Data-driven weather prediction models implicitly assume that the statistical relationship between predictors and targets is stationary. Under anthropogenic climate change, this assumption is violated, yet the structure of the resulting concept drift remains poorly understood. Here we introduce concept drift of simple forecast models as a diagnostic of atmospheric reorganisation. Using ERA5 reanalysis, we quantify drift in spatially explicit linear models of daily mean sea-level pressure and 2\,m temperature. Models are trained on the 1950s and 2000s and evaluated on 2020 tp 2024; their performance difference defines a local, interpretable drift metric. By decomposing errors by frequency band, circulation regime and region, and by mapping drift globally, we show that drift is dominated by low-frequency variability and is strongly regime-dependent. Over the North Atlantic-European sector, low-frequency drift peaks in positive NAO despite a stable large-scale NAO pattern, while Western European summer temperature drift is tightly linked to changes in land-atmosphere coupling rather than mean warming alone.
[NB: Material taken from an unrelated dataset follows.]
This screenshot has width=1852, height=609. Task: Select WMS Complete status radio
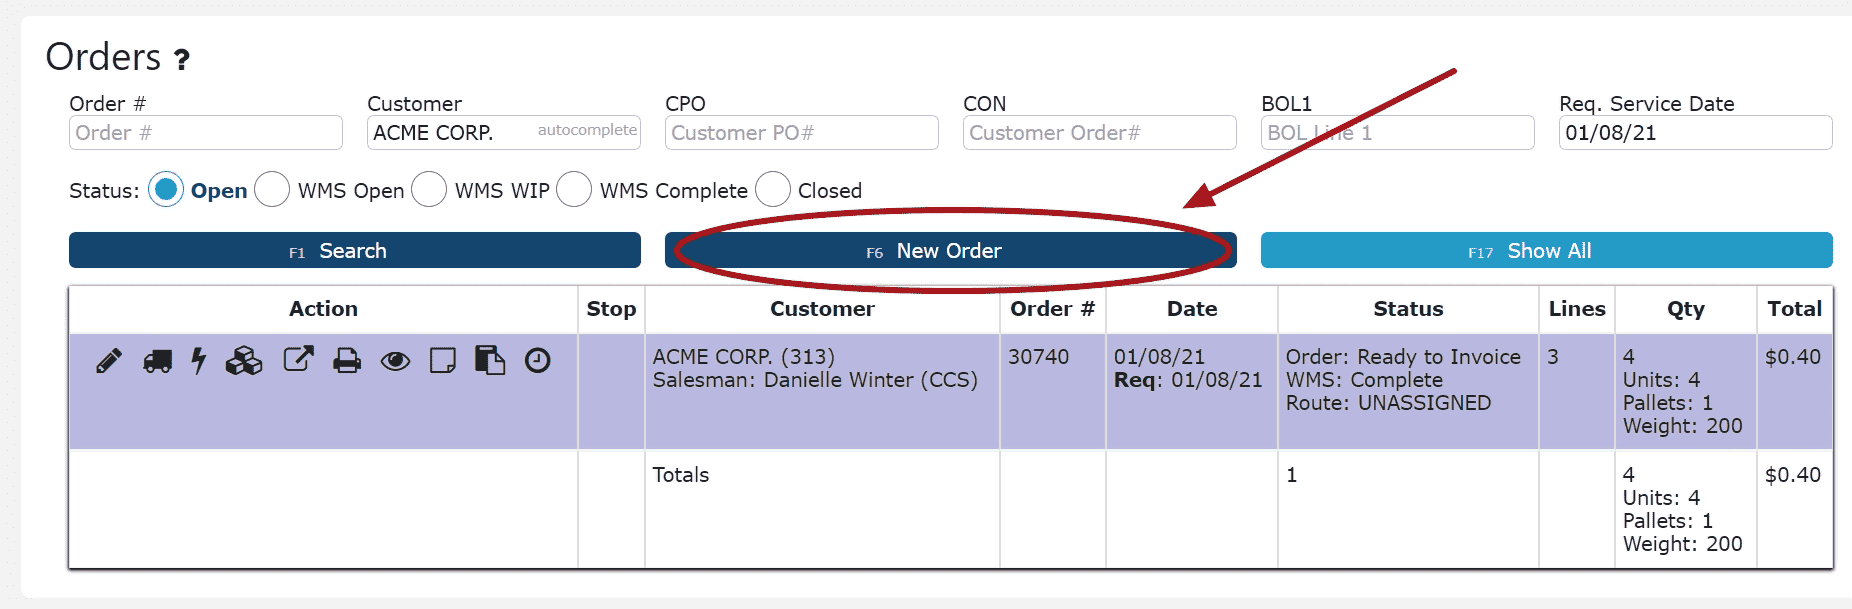(x=574, y=189)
In winter, extreme high-pressure frequencies increase mainly in neutral and negative NAO, whereas structural drift is concentrated in positive NAO and Alpine hotspots. Benchmarking against variance-based diagnostics shows that drift aligns much more with changes in temporal persistence than with changes in volatility or extremes. These findings demonstrate that concept drift can serve as a physically meaningful diagnostic of evolving predictability, revealing aspects of atmospheric reorganisation that are invisible to standard deviation and storm-track metrics.

Paper Structure

This paper contains 10 sections, 3 figures.

Figures (3)

  • Figure 1: Large-scale circulation regimes modulate concept drift.a, Mean low-frequency MSLP concept drift over the North Atlantic--European sector stratified by NAO phase ($n=1{,}827$ days). Drift is significantly amplified during the positive NAO phase ($+40.9\%$ relative to neutral; $p < 10^{-6}$), indicating that the linear mappings governing zonal flow have degraded more than those governing blocking or meridional flow. Error bars represent the 95% confidence interval. b, Distribution of winter temperature drift in the North American Great Plains stratified by ENSO phase. Drift is significantly elevated during El Niño winters (mean $+0.167$ K) compared to La Niña or neutral conditions ($p < 10^{-12}$), reflecting a breakdown in teleconnection stationarity specific to the El Niño base state.
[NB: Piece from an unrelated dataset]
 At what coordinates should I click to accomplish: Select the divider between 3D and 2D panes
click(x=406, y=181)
  • Figure 2: Drivers of concept drift in Western European summer temperatures.a, Spatial relationship between mean summer warming (2000s minus 1950s) and concept drift (RMSE increase). While drift correlates with warming ($r=0.59$, $p<0.001$), warming magnitude explains only 34.6% of the spatial variance ($R^2=0.346$), indicating substantial residual non-stationarity. The solid red line indicates the linear fit; the dashed grey line ($y=x$) indicates the theoretical 1:1 scaling. b, Dependence of concept drift on changes in land--atmosphere coupling. Over land grid points (red circles), drift is strongly correlated with coupling changes ($r=0.63$, $p<10^{-15}$), whereas over ocean grid points (blue dots), the relationship is weak ($r=0.16$). This land--ocean contrast demonstrates that thermodynamic feedbacks, rather than atmospheric heating alone, govern the loss of predictability over continental Europe.
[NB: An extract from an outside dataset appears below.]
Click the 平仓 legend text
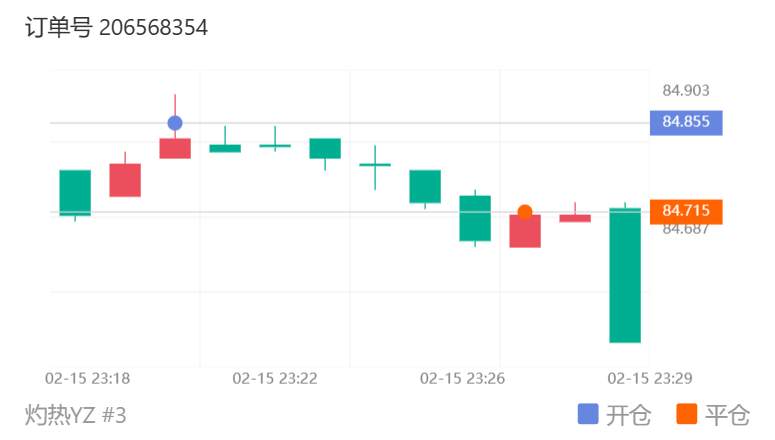Screen dimensions: 775x440 [727, 415]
  • Figure 3: Decoupling of concept drift from atmospheric volatility.a--c, Spatial maps of the change between the 1950s and 2000s in (a) concept drift (RMSE difference), (b) pressure volatility (variance change), and (c) temporal persistence (lag-1 autocorrelation change). Drift hotspots (e.g. Mediterranean, North Pacific) do not align with regions of increased volatility. d, Spatial scatter plot of drift vs. volatility change showing a negligible relationship ($r = 0.077$, $R^2 < 0.01$). e, Spatial scatter plot of drift vs. persistence change showing a moderate positive relationship ($r = 0.29$), indicating that drift is physically linked to changes in system memory rather than system noise.